Directions for this task:
Without altering a single character, set down all of the data below.

(Stored items)
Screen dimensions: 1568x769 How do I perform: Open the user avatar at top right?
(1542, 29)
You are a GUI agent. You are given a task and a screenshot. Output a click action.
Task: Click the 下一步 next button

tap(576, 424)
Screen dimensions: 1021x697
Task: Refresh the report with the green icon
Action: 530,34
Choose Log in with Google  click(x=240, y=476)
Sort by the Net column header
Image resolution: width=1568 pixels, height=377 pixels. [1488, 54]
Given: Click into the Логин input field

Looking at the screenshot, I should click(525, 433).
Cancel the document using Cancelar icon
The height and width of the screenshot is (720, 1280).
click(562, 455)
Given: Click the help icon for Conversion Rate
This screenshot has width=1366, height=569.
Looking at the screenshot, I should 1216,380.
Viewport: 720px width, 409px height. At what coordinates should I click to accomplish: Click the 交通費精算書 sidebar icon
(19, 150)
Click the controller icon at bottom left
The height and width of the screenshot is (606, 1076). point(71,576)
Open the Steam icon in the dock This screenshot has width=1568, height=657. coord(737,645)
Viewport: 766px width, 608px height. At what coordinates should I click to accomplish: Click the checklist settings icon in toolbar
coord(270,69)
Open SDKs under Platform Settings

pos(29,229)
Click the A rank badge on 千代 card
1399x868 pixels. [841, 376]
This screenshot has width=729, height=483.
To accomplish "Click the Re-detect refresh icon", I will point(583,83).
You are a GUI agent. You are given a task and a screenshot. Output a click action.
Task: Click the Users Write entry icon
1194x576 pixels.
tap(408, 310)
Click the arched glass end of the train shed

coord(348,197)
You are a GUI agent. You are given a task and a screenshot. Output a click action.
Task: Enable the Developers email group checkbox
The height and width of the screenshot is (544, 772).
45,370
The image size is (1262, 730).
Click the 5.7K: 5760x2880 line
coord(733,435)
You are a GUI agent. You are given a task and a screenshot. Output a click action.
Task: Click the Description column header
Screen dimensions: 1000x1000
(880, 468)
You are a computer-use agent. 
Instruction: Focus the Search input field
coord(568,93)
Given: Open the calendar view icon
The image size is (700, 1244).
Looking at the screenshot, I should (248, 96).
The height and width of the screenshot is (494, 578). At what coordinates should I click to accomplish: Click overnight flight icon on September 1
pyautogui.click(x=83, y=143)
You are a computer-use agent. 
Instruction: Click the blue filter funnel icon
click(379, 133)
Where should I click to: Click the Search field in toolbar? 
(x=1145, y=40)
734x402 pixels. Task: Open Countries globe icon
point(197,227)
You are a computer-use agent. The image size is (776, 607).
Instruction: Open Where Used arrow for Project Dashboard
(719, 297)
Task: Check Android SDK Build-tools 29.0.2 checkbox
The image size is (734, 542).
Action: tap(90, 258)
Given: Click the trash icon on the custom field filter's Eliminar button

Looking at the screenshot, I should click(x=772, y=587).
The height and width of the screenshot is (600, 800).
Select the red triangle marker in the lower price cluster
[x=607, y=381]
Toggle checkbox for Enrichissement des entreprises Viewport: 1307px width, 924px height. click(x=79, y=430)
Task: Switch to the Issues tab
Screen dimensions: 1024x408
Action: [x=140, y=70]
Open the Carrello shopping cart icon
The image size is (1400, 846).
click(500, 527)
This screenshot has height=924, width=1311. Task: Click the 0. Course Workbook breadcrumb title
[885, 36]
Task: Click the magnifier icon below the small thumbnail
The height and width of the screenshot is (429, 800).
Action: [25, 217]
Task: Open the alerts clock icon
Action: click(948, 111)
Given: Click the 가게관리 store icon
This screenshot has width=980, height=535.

Solution to this problem:
Screen dimensions: 1568x769 How do I perform: Open the user avatar at top right?
(1542, 29)
You are a GUI agent. You are given a task and a screenshot. Output a click action.
Task: Click the 下一步 next button

tap(576, 424)
Screen dimensions: 1021x697
Task: Refresh the report with the green icon
Action: 530,34
Choose Log in with Google  click(x=240, y=476)
Sort by the Net column header
Image resolution: width=1568 pixels, height=377 pixels. [1488, 54]
Given: Click into the Логин input field

Looking at the screenshot, I should click(525, 433).
Cancel the document using Cancelar icon
The height and width of the screenshot is (720, 1280).
click(562, 455)
Given: Click the help icon for Conversion Rate
This screenshot has width=1366, height=569.
Looking at the screenshot, I should 1216,380.
Viewport: 720px width, 409px height. At what coordinates should I click to accomplish: Click the 交通費精算書 sidebar icon
(19, 150)
Click the controller icon at bottom left
The height and width of the screenshot is (606, 1076). point(71,576)
Open the Steam icon in the dock This screenshot has width=1568, height=657. coord(737,645)
Viewport: 766px width, 608px height. At what coordinates should I click to accomplish: Click the checklist settings icon in toolbar
coord(270,69)
Open SDKs under Platform Settings

pos(29,229)
Click the A rank badge on 千代 card
1399x868 pixels. [841, 376]
This screenshot has width=729, height=483.
To accomplish "Click the Re-detect refresh icon", I will point(583,83).
You are a GUI agent. You are given a task and a screenshot. Output a click action.
Task: Click the Users Write entry icon
1194x576 pixels.
tap(408, 310)
Click the arched glass end of the train shed

coord(348,197)
You are a GUI agent. You are given a task and a screenshot. Output a click action.
Task: Enable the Developers email group checkbox
The height and width of the screenshot is (544, 772).
45,370
The image size is (1262, 730).
Click the 5.7K: 5760x2880 line
coord(733,435)
You are a GUI agent. You are given a task and a screenshot. Output a click action.
Task: Click the Description column header
Screen dimensions: 1000x1000
(880, 468)
You are a computer-use agent. 
Instruction: Focus the Search input field
coord(568,93)
Given: Open the calendar view icon
The image size is (700, 1244).
Looking at the screenshot, I should (248, 96).
The height and width of the screenshot is (494, 578). At what coordinates should I click to accomplish: Click overnight flight icon on September 1
pyautogui.click(x=83, y=143)
You are a computer-use agent. 
Instruction: Click the blue filter funnel icon
click(379, 133)
Where should I click to: Click the Search field in toolbar? 
(x=1145, y=40)
734x402 pixels. Task: Open Countries globe icon
point(197,227)
You are a computer-use agent. The image size is (776, 607).
Instruction: Open Where Used arrow for Project Dashboard
(719, 297)
Task: Check Android SDK Build-tools 29.0.2 checkbox
The image size is (734, 542).
Action: tap(90, 258)
Given: Click the trash icon on the custom field filter's Eliminar button

Looking at the screenshot, I should click(x=772, y=587).
The height and width of the screenshot is (600, 800).
Select the red triangle marker in the lower price cluster
[x=607, y=381]
Toggle checkbox for Enrichissement des entreprises Viewport: 1307px width, 924px height. click(x=79, y=430)
Task: Switch to the Issues tab
Screen dimensions: 1024x408
Action: [x=140, y=70]
Open the Carrello shopping cart icon
The image size is (1400, 846).
click(500, 527)
This screenshot has height=924, width=1311. Task: Click the 0. Course Workbook breadcrumb title
[885, 36]
Task: Click the magnifier icon below the small thumbnail
The height and width of the screenshot is (429, 800).
Action: [25, 217]
Task: Open the alerts clock icon
Action: click(948, 111)
Given: Click the 가게관리 store icon
This screenshot has width=980, height=535.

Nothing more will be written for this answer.